The association between hospital COVID-19 proportion and non-COVID O/E 30-day mortality was statistically significant (p<0.0001), but weakly correlated (r=0.06). The median (IQR) pairwise relative difference in hospital O/E ratios comparing the alternative analysis with the original analysis was +3.7% (-2.5%, +6.7%), with 1908/2571 (74.2%) of hospitals having relative differences within ±10%.
For non-COVID patient outcomes such as mortality, evidence-based inclusion of pandemic-era data is methodologically plausible and must be explored rather than exclusion of months or years of relevant patient outcomes data.

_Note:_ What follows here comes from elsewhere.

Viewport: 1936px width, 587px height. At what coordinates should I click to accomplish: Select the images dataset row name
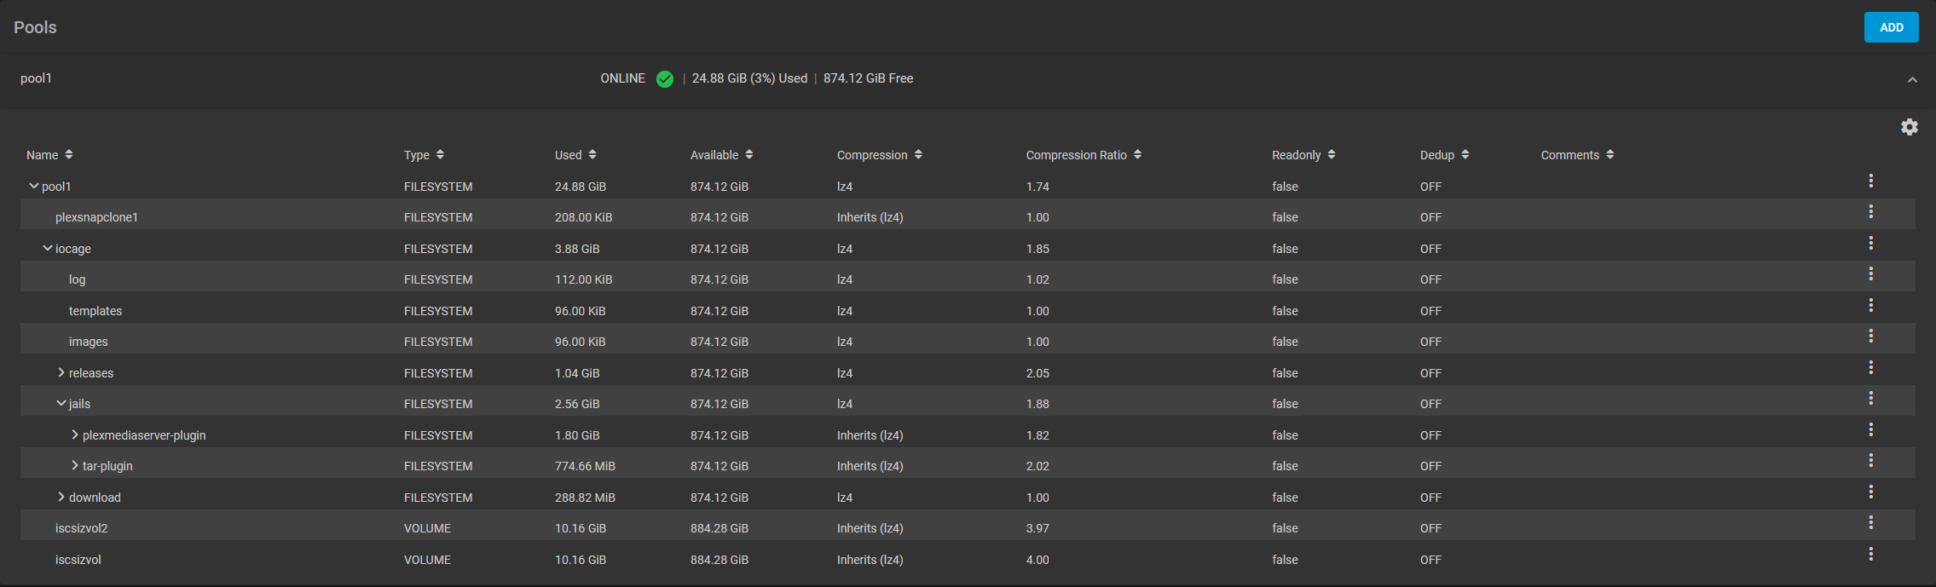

在美国,像《美国新闻与世界报道》(USNWR)和医疗保险和医疗补助服务中心(CMS)这样的高可见度医院质量报告利益相关者通过透明地报告医院的结果和绩效,在医疗体系中发挥着重要作用。然而,在大流行期间,美国和欧洲的许多此类质量测量利益相关者和按绩效付费计划回避了传统的风险调整范式,而是选择预先排除大流行时代的几个月或几年的绩效数据,主要是因为医院认为 COVID-19 负担过重。这些数据排除可能导致患者对在哪里寻求治疗产生误导性的结论,同时掩盖了大流行期间可能发生的真正的医院质量改善或恶化。在这里,我们评估了医院的 COVID-19 负担(COVID-19 住院患者的比例)与 2020 年 3 月至 11 月的非 COVID-19 30 天死亡率之间的关联程度,以了解是否仍可以包含大流行时代的数据。
这是一项回顾性队列研究,使用 100%CMS 住院标准分析文件和主受益人摘要文件纳入所有 2020 年 4 月 1 日至 2020 年 11 月 30 日期间有入院日期的美国医疗保险住院患者,排除 COVID-19 患者。我们使用线性回归模型来模拟医院 COVID-19 比例与观察到的/预期的(O/E)比值之间的关系,检验关系是否为非线性的。我们计算了在选择性排除大流行数据时,与 USNWR 数据排除方法相匹配的替代医院 O/E 比值。
我们分析了来自 2601 家美国医院的 4182266 例连续医疗保险住院患者。
医院 COVID-19 比例与非 COVID-O/E30 天死亡率之间的关联具有统计学意义(p<0.0001),但相关性较弱(r=0.06)。与原始分析相比,在替代分析中,医院 O/E 比值的中位数(IQR)差值为+3.7%(-2.5%,+6.7%),其中 1908/2571(74.2%)家医院的相对差值在±10%以内。
对于非 COVID-19 患者的结果,如死亡率,从循证的角度来看,纳入大流行时代的数据在方法上是合理的,必须进行探索,而不是排除几个月或几年的相关患者结果数据。